-- Passage provided follows --

[0085] The critical temperature by definition is called, that temperature the distinction between the liquid and its vapor vanishes, and above that temperature the vapor or gas cannot be liquefied by pressure alone. It has been proposed that to call a substance which is above the critical temperature a gas, and the one which is below a vapor.

[0086] Experiments on liquids strongly heated in strong glass tubes show that vaporization proceeds gradually as the temperature rises, until a temperature is reached at which the line of demarcation between the liquid and its vapor becomes indistinct. Above that temperature the liquid all disappears, and the tube is full of gas. [Cecil Peabody, Chapter on Saturated Vapors, by reference cited, page 111]

[0087] Mixtures of potential and compatible gases can be advantageous in quick power, a longer power range, steady delivery of torque, reduced overall temperature requirements when such features are desired. Since this invention will operate in a closed system, additives for corrosion and molecule adhesion can be included as well, and the types of combined gases can be in open air toxic or dangerous, and so, all such elements can be tolerated in a closed system.
-- Passage provided concluded --
• Task item A
Repeat the stretch of the passage on critical temperature from "[0086] Experiments on" through "a closed system.".
• Task item B
In the passage on critical temperature, what name has been proposed for a substance that is below the critical temperature?
-- Supplied data follows --
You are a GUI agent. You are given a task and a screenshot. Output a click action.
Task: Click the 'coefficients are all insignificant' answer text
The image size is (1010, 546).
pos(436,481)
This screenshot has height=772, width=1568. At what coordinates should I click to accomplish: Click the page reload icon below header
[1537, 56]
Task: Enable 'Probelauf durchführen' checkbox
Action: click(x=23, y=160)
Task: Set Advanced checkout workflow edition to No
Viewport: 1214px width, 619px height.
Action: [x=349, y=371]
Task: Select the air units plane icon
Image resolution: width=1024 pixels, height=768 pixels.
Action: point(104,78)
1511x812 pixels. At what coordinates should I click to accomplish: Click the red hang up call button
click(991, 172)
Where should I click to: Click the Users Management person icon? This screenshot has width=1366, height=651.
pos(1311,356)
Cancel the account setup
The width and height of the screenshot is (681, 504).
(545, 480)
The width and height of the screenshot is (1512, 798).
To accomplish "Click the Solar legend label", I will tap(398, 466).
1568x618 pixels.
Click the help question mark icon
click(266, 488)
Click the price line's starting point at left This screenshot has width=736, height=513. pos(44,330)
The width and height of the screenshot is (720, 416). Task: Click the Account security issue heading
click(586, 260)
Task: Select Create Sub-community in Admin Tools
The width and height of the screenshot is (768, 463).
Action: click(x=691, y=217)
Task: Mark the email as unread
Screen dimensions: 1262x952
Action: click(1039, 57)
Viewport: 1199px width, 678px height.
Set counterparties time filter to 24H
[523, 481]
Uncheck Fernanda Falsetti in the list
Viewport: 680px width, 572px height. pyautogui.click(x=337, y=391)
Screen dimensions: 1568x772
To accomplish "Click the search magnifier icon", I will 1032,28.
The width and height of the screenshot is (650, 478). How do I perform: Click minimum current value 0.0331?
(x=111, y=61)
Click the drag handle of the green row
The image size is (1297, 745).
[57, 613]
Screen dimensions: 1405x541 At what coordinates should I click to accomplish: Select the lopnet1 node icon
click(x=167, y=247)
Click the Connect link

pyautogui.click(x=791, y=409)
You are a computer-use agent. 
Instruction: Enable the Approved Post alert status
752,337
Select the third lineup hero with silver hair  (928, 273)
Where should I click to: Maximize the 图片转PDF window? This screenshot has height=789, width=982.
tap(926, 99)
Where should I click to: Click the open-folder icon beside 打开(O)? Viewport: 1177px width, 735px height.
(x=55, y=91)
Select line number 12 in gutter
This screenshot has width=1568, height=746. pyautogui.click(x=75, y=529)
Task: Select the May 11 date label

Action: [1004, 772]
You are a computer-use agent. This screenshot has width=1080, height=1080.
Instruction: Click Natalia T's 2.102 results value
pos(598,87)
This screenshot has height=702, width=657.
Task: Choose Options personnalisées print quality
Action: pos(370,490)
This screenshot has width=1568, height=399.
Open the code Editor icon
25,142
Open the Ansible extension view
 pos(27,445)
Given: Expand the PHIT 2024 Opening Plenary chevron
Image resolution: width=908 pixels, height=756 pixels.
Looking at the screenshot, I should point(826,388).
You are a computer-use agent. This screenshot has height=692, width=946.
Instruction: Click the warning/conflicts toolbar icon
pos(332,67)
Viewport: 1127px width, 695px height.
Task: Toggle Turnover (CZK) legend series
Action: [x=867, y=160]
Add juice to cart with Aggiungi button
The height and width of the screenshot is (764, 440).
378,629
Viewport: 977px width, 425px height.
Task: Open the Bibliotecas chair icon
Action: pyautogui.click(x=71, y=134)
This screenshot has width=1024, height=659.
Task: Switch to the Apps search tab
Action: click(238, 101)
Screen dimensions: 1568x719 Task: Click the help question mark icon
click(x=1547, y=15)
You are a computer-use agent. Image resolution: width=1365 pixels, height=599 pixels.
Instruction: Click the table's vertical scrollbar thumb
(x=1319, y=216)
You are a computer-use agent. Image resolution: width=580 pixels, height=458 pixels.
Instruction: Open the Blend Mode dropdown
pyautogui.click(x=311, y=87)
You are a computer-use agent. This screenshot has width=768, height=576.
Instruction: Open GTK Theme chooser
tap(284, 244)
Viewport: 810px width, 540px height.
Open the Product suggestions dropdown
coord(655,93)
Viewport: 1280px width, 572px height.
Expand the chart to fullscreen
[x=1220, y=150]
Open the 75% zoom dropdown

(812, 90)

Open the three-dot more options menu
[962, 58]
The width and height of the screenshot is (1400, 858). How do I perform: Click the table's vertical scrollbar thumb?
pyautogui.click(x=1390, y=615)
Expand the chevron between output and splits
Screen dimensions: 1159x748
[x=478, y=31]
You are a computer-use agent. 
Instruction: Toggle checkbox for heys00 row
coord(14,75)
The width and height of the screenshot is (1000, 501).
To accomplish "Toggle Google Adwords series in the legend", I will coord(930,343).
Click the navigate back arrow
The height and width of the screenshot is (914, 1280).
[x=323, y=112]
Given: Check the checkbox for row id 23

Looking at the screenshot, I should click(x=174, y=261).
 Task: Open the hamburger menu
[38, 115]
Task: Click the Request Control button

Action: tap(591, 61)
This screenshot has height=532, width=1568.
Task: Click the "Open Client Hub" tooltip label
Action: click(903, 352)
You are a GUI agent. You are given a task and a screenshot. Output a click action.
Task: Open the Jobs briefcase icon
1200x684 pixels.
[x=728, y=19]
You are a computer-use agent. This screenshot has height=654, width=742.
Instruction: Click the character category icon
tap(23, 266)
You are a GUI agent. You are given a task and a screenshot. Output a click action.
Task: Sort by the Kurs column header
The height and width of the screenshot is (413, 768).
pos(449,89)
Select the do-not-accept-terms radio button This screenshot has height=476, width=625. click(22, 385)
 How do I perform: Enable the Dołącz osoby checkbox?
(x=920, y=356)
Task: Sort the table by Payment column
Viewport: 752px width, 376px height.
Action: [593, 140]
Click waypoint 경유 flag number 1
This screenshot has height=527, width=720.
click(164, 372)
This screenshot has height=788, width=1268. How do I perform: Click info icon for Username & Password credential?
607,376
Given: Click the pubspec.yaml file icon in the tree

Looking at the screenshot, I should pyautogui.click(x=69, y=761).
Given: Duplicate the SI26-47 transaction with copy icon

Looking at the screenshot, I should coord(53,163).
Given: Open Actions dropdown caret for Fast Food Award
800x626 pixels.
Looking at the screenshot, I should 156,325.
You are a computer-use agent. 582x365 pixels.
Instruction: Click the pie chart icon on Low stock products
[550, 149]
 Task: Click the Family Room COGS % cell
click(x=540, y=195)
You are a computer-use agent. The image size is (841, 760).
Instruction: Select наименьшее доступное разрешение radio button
-- Supplied data concluded --
• Exercise result A
[0086] Experiments on liquids strongly heated in strong glass tubes show that vaporization proceeds gradually as the temperature rises, until a temperature is reached at which the line of demarcation between the liquid and its vapor becomes indistinct. Above that temperature the liquid all disappears, and the tube is full of gas. [Cecil Peabody, Chapter on Saturated Vapors, by reference cited, page 111]

[0087] Mixtures of potential and compatible gases can be advantageous in quick power, a longer power range, steady delivery of torque, reduced overall temperature requirements when such features are desired. Since this invention will operate in a closed system, additives for corrosion and molecule adhesion can be included as well, and the types of combined gases can be in open air toxic or dangerous, and so, all such elements can be tolerated in a closed system.

• Exercise result B
A vapor.